*** Data extract ***

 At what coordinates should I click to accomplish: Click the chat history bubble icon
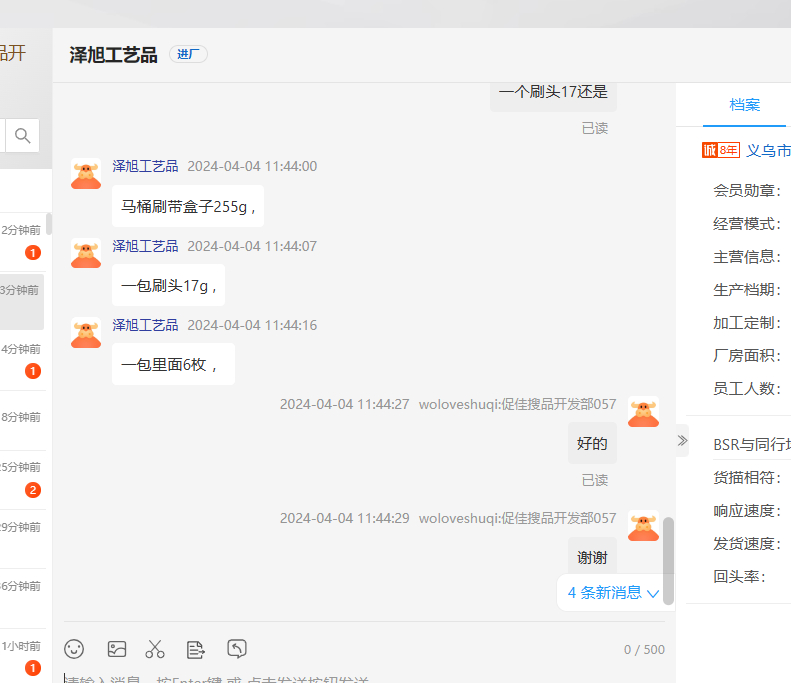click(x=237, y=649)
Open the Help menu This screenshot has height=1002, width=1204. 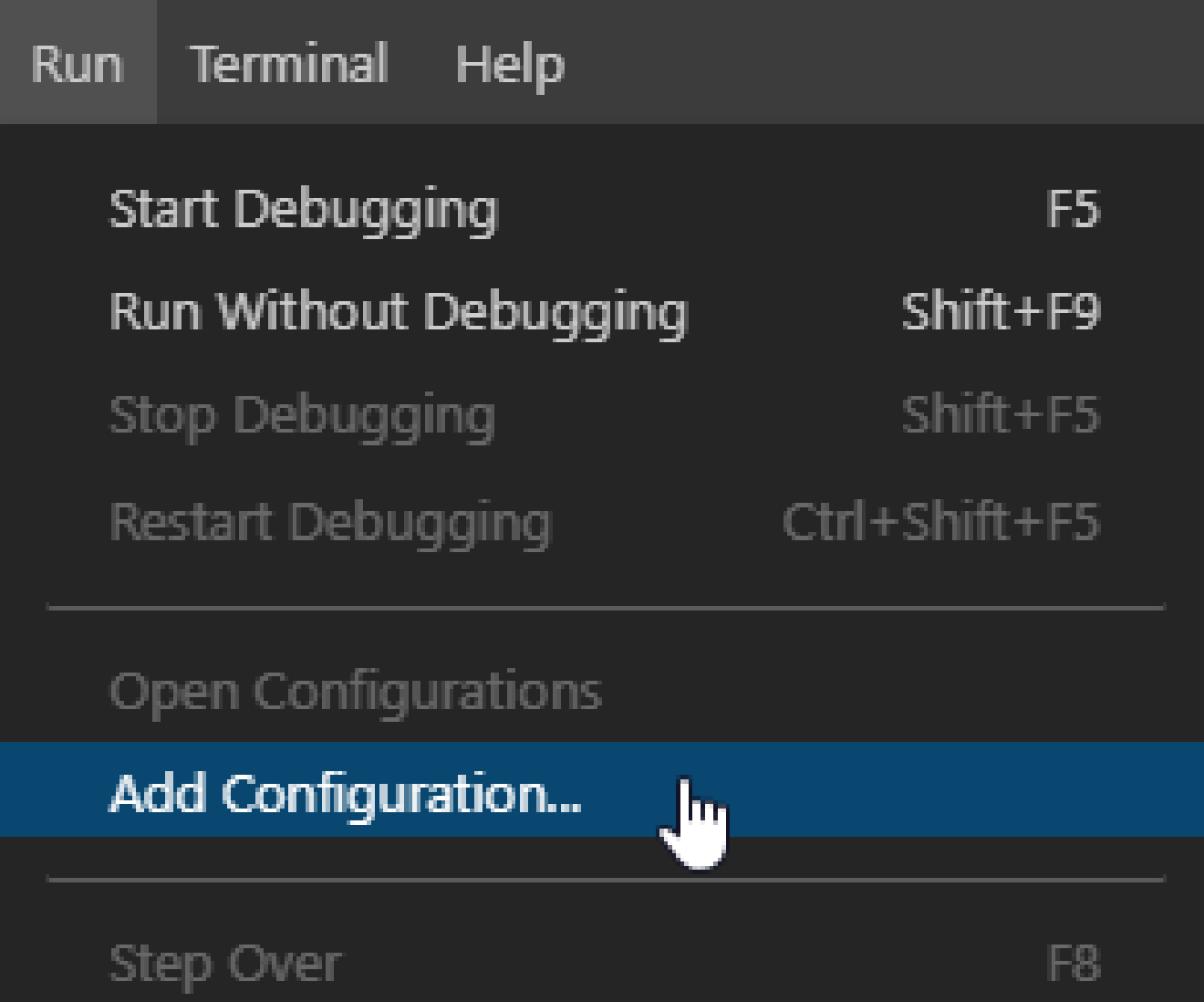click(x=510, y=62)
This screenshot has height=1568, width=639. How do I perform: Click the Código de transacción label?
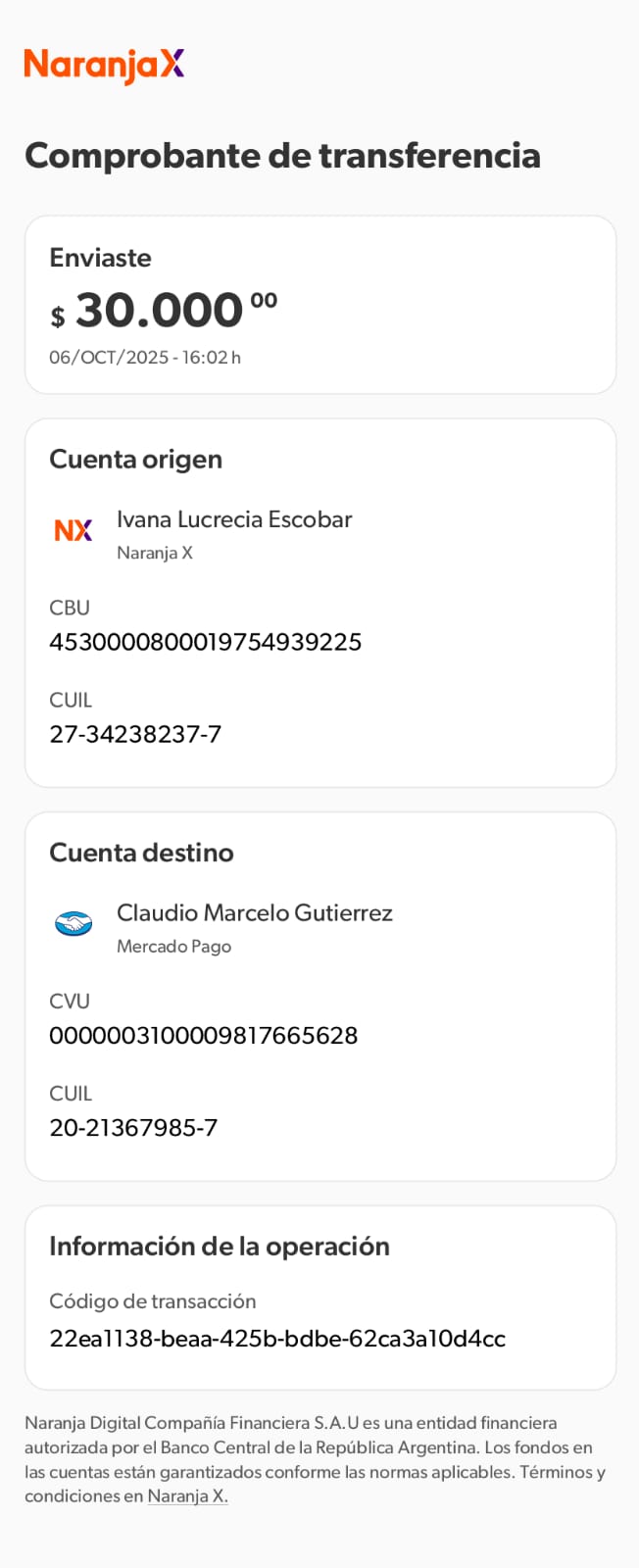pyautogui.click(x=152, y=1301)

*** End of Data extract ***

What is expected:
Leaving out all pictures, repeat word for word the lines from the one containing "This screenshot has height=1568, width=639." through the final line of the material above.

Written answer:
This screenshot has height=1568, width=639. How do I perform: Click the Código de transacción label?
pyautogui.click(x=152, y=1301)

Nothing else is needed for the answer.